▶ **Instructions for the task**
Identify every line in the rows below that contains the word "should", treating uppercase and lowercase as distinct, and copy each such line.

====== Record extracts

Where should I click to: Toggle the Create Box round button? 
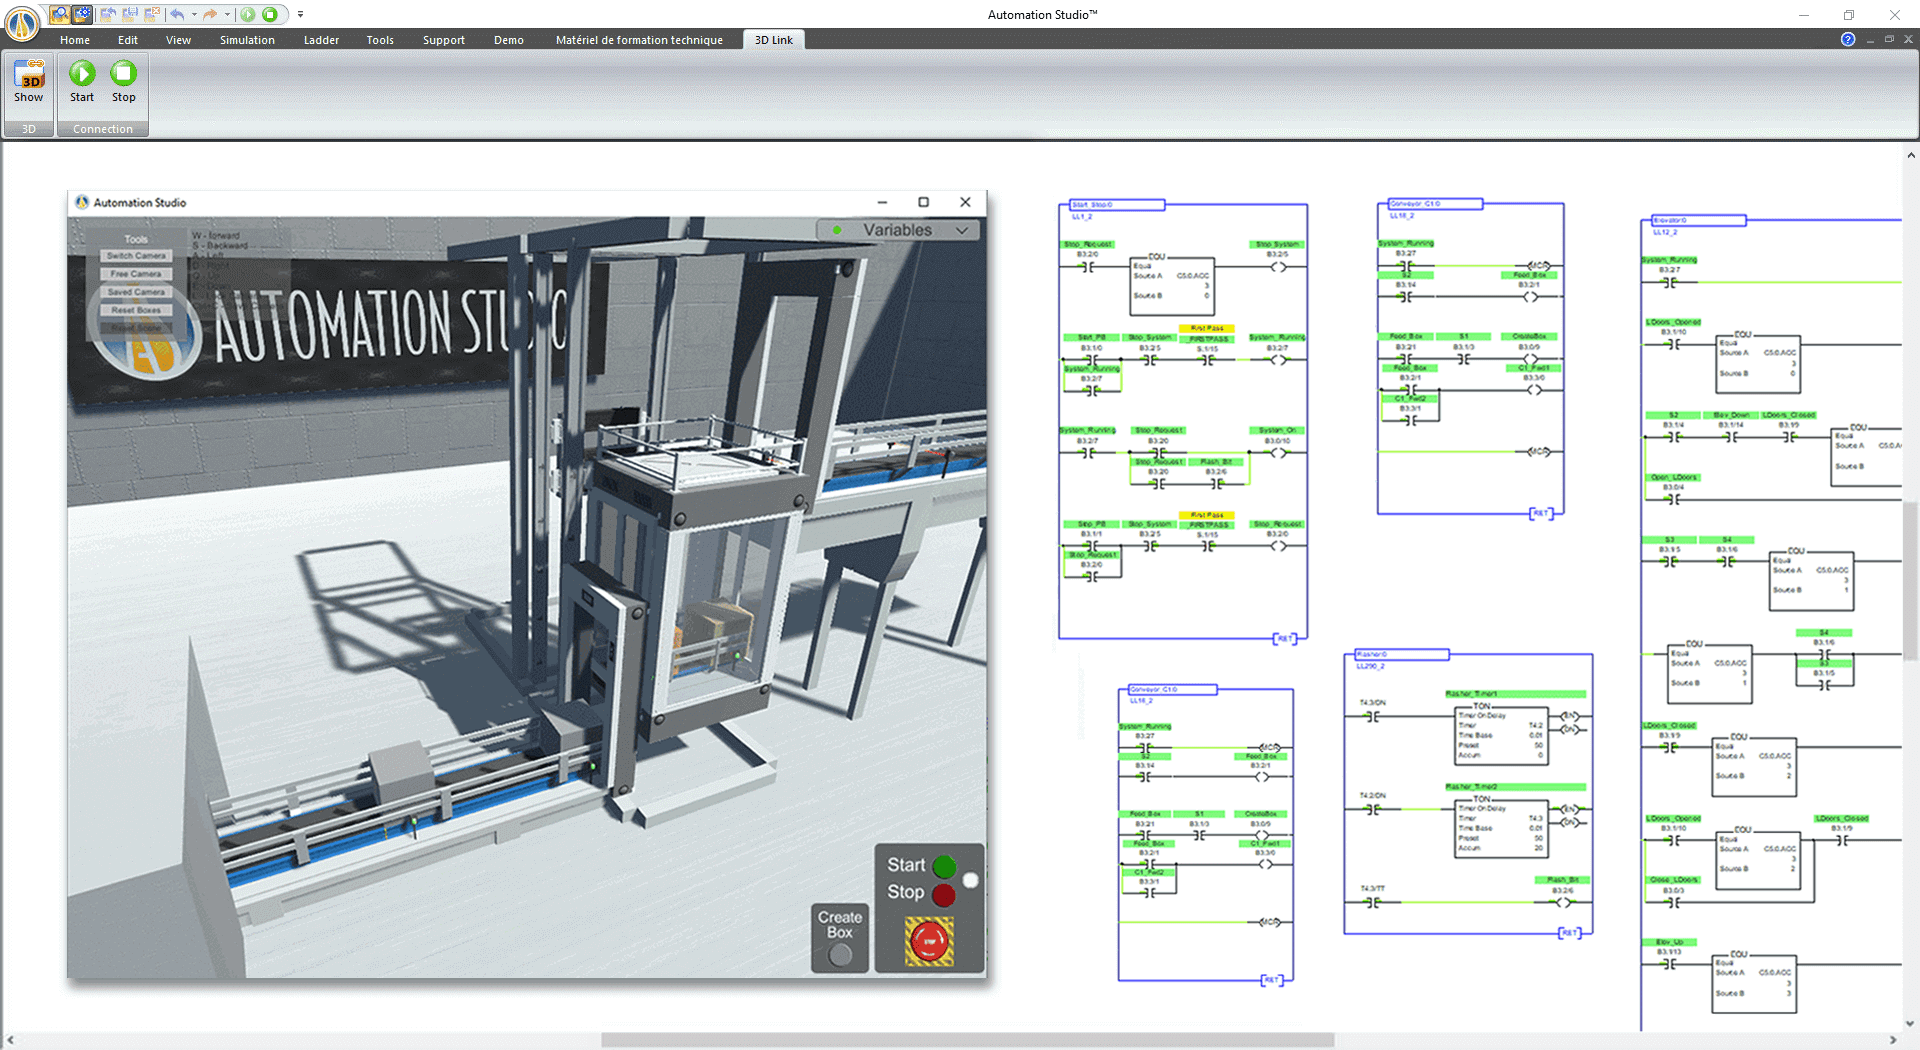(840, 954)
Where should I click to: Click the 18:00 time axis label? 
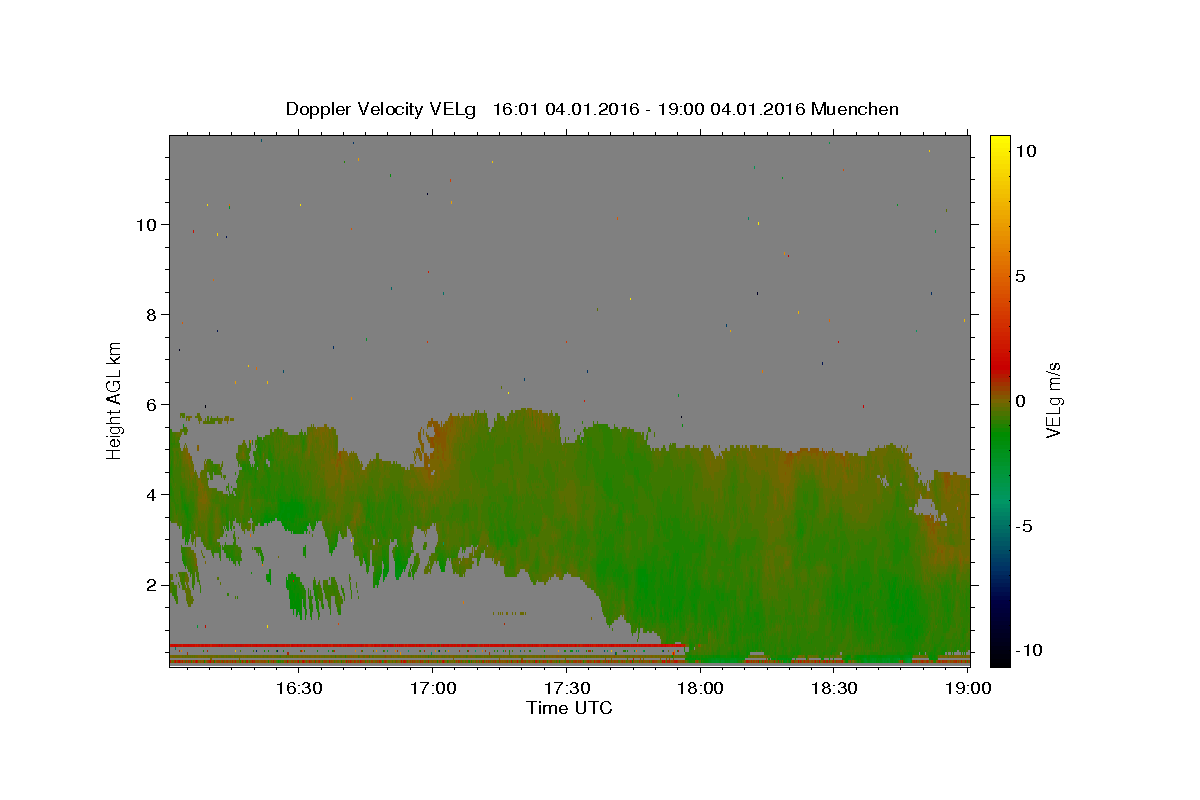(x=700, y=689)
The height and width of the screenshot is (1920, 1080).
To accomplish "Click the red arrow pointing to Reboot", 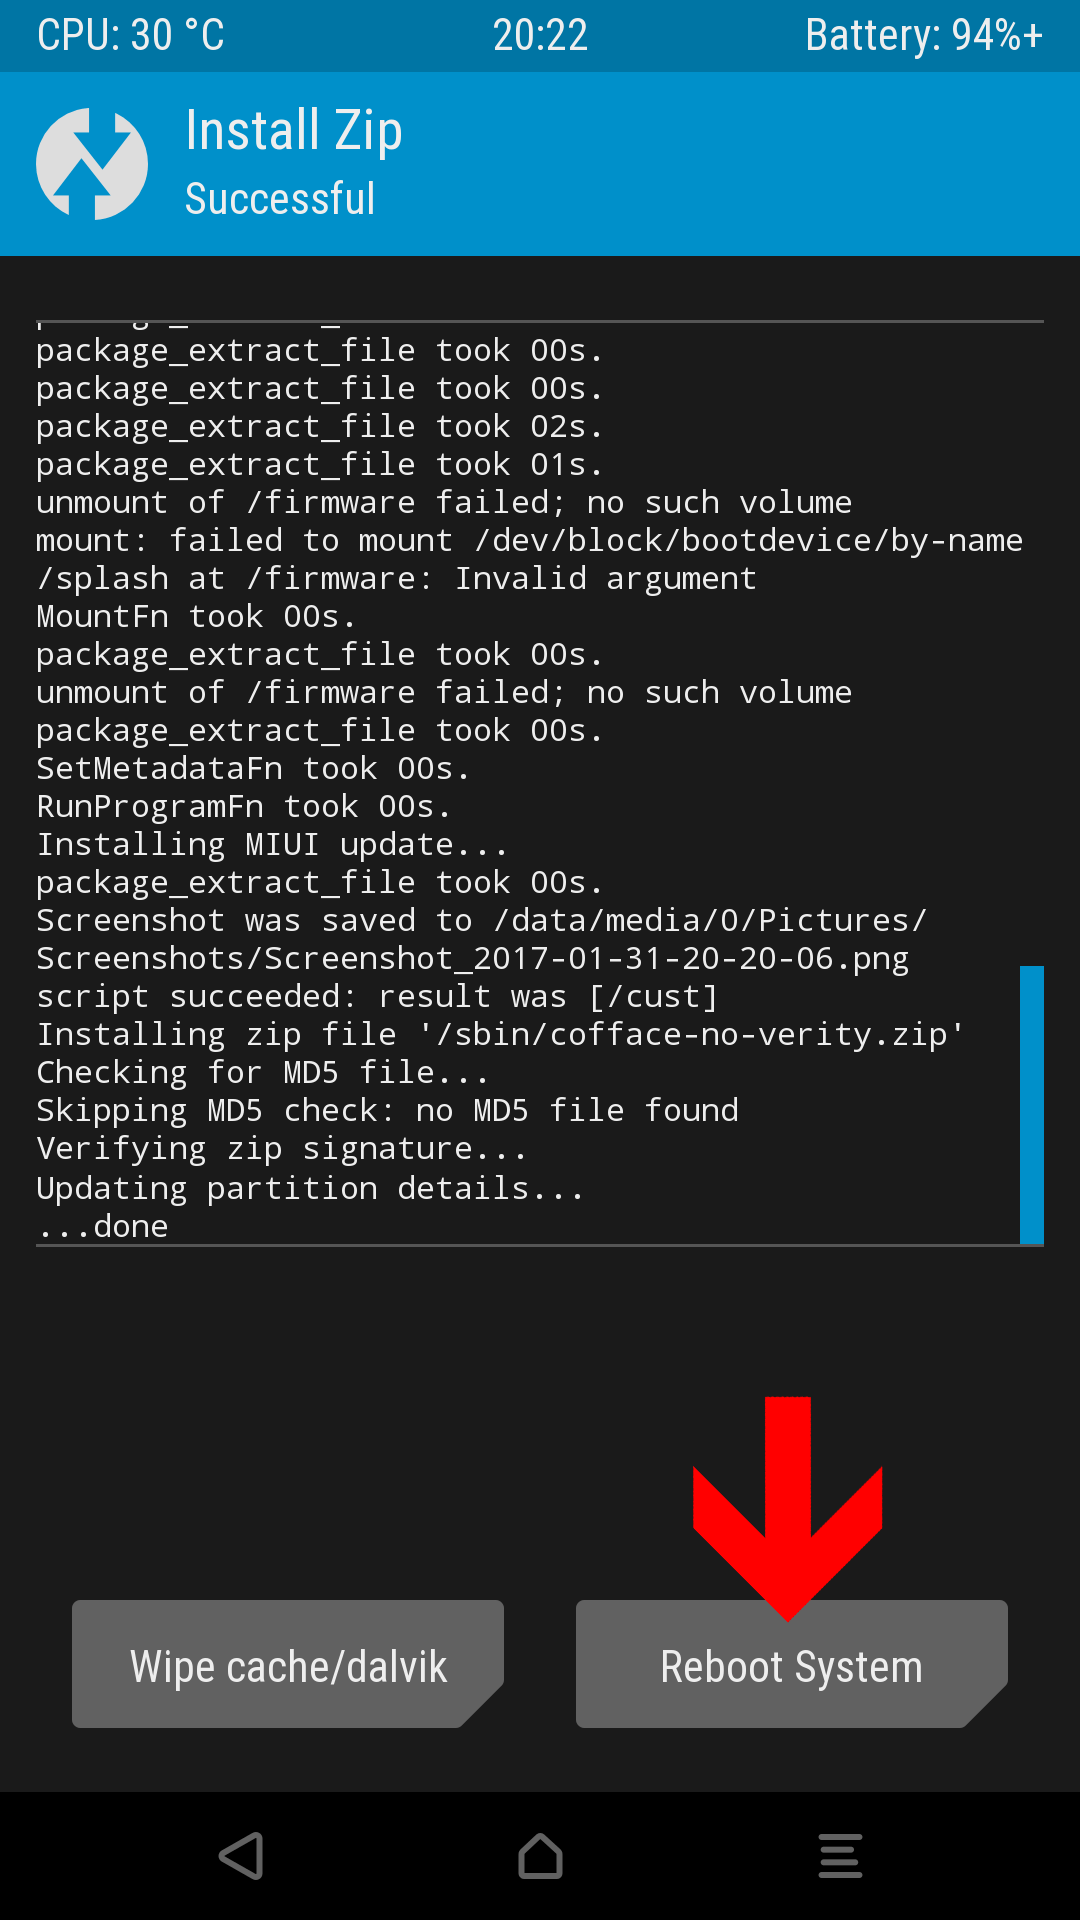I will pyautogui.click(x=788, y=1508).
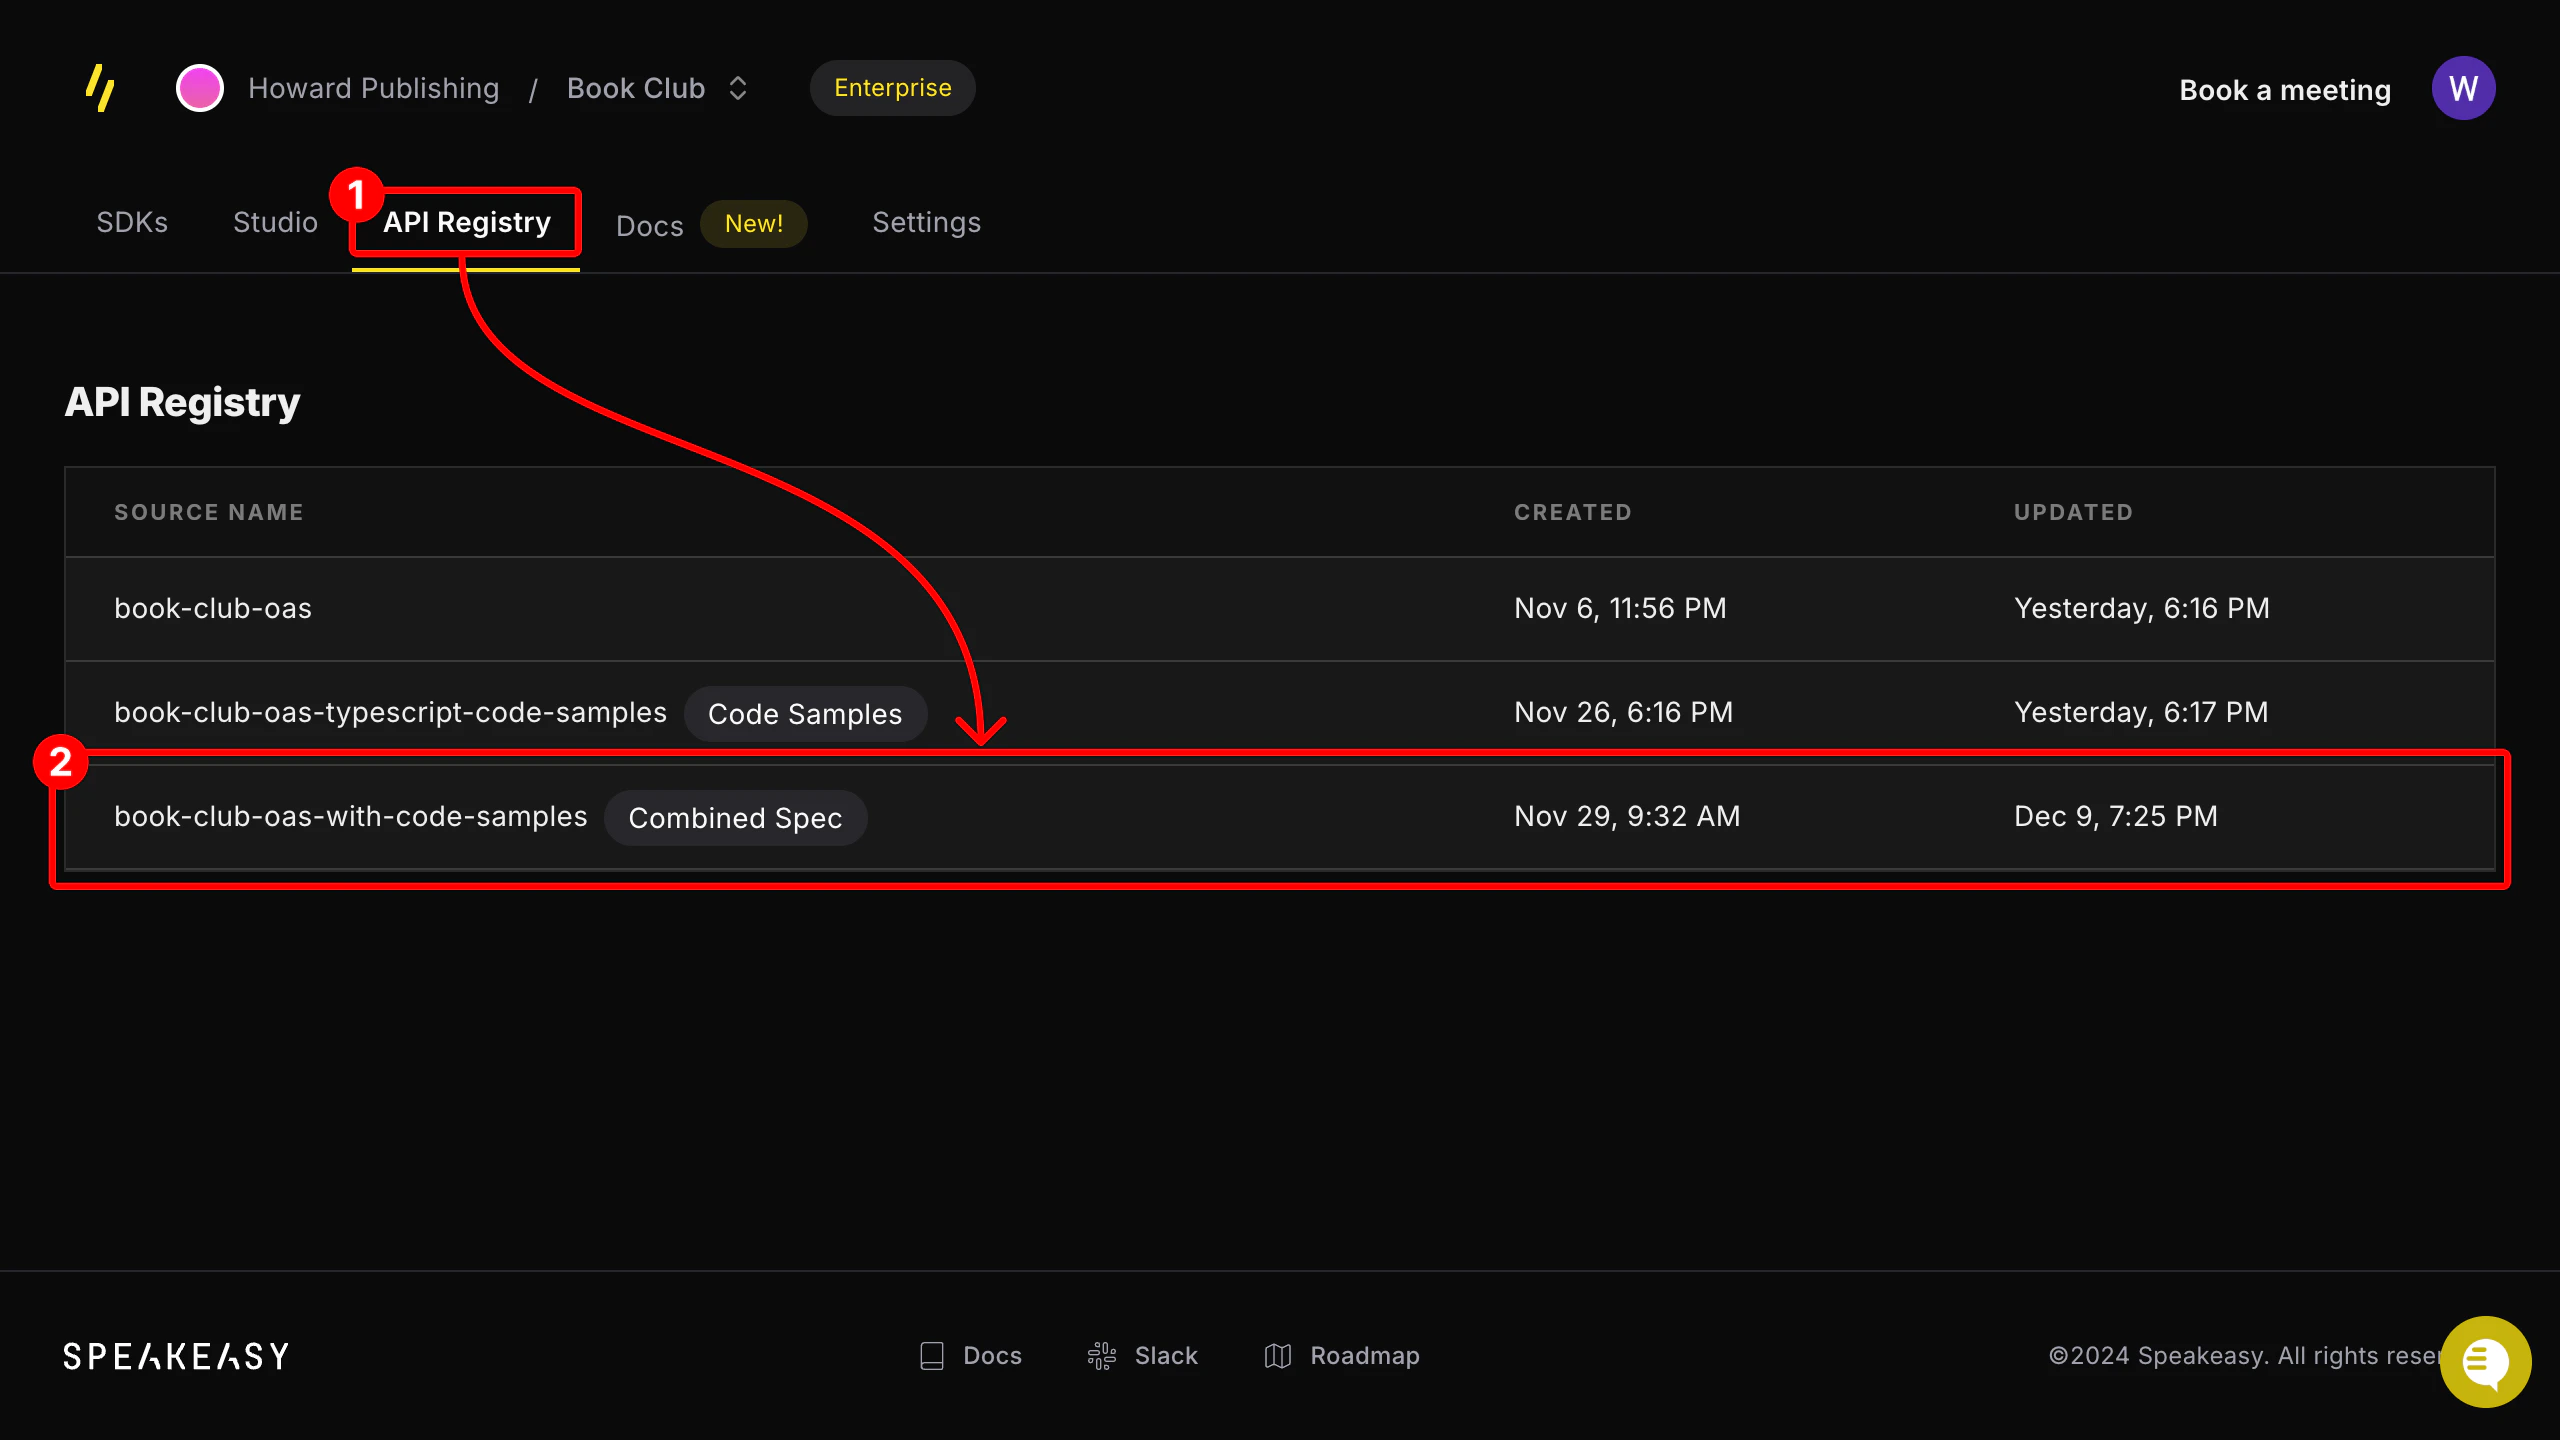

============

▶ **Response**
Where should I click to: Toggle the Create Box round button? 
Where should I click to: Click the 18:00 time axis label? 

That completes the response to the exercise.